Eventually I even made the pilgramage, as I considered it, to one of the great remaining landmarks of the Beatnik faith--City Lights bookstore in San Francisco. Owned and operated by poet Lawrence Ferlinghetti, the associated press published many of the first and major works of the movement including "Howl." The guy is still around, over 90, and by sheer luck I got to meet him in one of the two visits I made to the shop. That's where I got my signed copy of the book shown above.

So, after saying all of that, what I really want to talk about is that San Francisco people are really freaking rude. After getting my signed copy and after Mr. Ferlinghetti walked away, I told the cashier in awed tones that I was so shocked at actually meeting one of the original guys that I just didn't know what to say. He scoffed at me and snidely suggested that next time I try "Hello" and then walked the fuck away from the register...while I stood there about to pay for the signed book.
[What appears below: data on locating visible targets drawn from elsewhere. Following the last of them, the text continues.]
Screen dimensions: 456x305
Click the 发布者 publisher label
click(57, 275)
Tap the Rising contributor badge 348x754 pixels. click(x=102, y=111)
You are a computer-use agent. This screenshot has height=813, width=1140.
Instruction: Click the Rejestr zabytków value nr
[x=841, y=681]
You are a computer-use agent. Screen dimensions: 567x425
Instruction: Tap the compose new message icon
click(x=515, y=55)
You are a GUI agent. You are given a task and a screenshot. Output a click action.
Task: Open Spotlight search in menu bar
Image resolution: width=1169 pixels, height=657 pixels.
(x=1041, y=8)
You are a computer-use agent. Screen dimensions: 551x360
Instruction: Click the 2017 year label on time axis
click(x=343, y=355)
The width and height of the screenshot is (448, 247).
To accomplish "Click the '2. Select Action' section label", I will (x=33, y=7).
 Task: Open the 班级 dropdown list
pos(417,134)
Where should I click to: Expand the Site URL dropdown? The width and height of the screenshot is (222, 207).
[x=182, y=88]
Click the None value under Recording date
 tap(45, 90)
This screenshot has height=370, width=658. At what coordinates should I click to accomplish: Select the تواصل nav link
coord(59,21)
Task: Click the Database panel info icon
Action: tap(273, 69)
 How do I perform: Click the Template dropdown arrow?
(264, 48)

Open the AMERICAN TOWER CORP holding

When I went back there the next day to get something I had forgotten, the same guy initially refused to be bothered to remove the item I wanted from the window of the store saying it wasn't for sale despite the prominently displayed price sticker. I finally got it, but that was about what I got from San Francisco folk. A city I loved so much that I have taken two vacations there and a people that make even my own anti-social tendencies blend into a general genteel manner of the well heeled South by comparison. Current resident of said city, and hilarious comedian, Greg Proops has frequently noted on its savage social nature. Recently he noted on his podcast that it is the sort of city where the reply to a hopeful "I'm trying to get to the Asian Art Musuem" is more often met by a caustic "Well good luck with that then" than not. Funny.